As much as I hated being in the hospital, I learned I needed to make the best of it. I knew the only way to make it through was to keep Alexa happy and, in return, it led to my happiness. We did tummy time, the activity mat, played with toys, read books, sang, and listened to music every day. We often would video chat with family too. Finding those small joys each day made our life in the hospital bearable.

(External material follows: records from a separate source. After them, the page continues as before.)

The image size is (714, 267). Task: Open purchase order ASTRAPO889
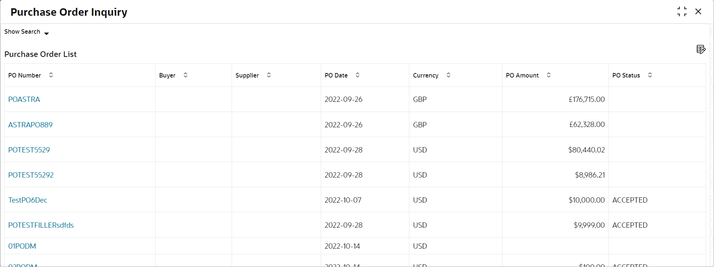(30, 125)
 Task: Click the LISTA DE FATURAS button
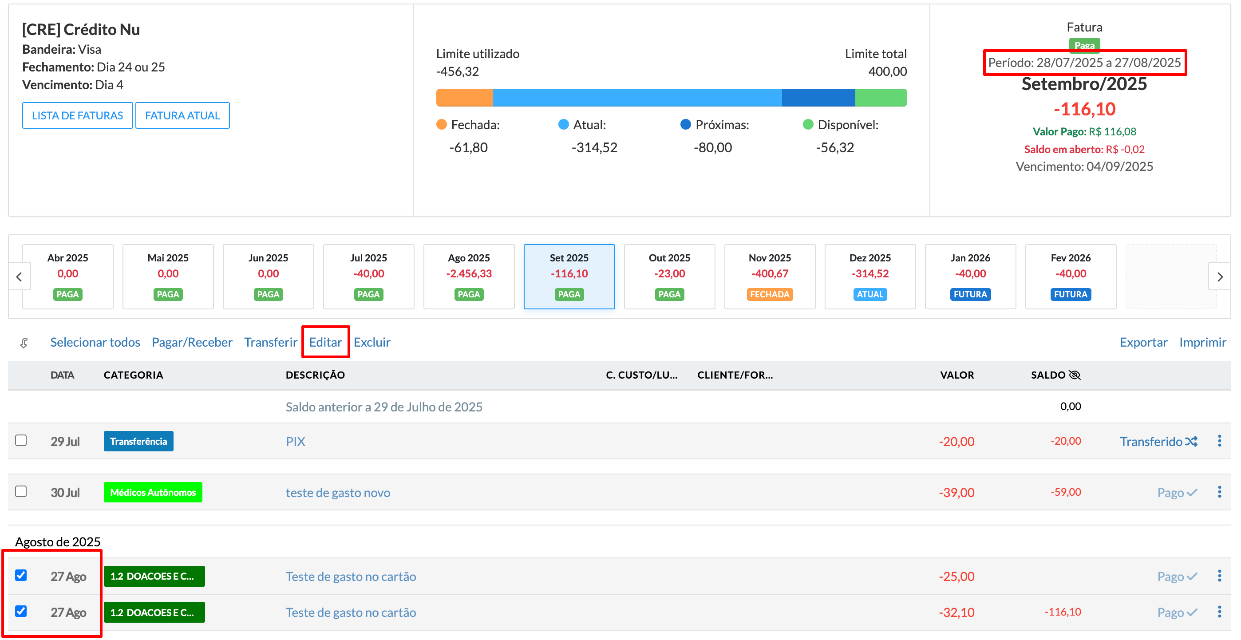point(77,116)
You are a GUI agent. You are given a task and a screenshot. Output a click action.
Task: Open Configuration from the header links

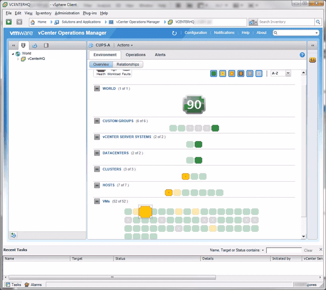pyautogui.click(x=196, y=33)
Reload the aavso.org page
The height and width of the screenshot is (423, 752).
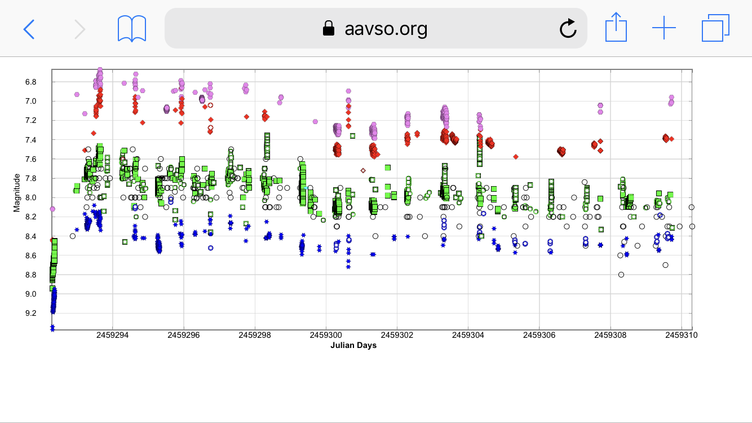pyautogui.click(x=568, y=28)
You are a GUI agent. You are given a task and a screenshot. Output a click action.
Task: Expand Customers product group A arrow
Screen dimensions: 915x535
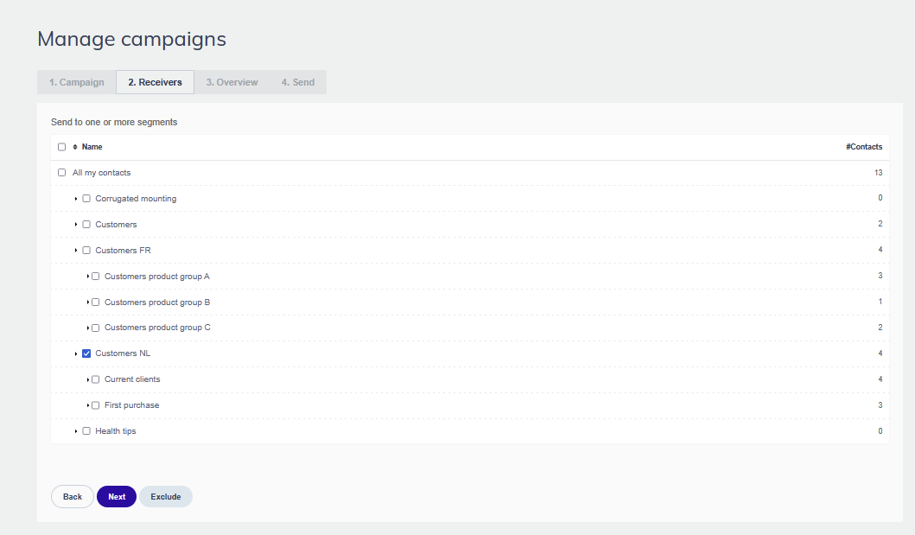(88, 276)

Finally, it was time to go home. It was strange to be back home, but so amazing to have some normalcy back. We went back and forth weekly, then every other week to the hospital for infusions and checkups. Alexa’s immune system seemed to be doing its job. Things were going well, and appointments were being scaled back. Her central line was removed.
After a while, Alexa was eventually able to receive her immunizations, and she is still doing well to this very day. We can now do all of the things we had one day hoped for as a family.
We make sure to celebrate the anniversary of her transplant each year. On Alexa’s Life Day we do something to pay it forward. We have done things like collect and donate toys to the children’s hospital, collect and donate items needed for the Ronald McDonald House, and donate blood.
Our whole SCID journey seems like such a blur. My family was thrown into something we knew nothing about and had to learn quickly. My emotions were flying high, and I was taking care of my daughter as a first-time mom. I wasn’t prepared for it, but my family and I did get through it, and are stronger for it.
It may seem impossible, but to those parents whose babies have SCID, I say take each day at a time and keep a positive attitude. You will get through it, too.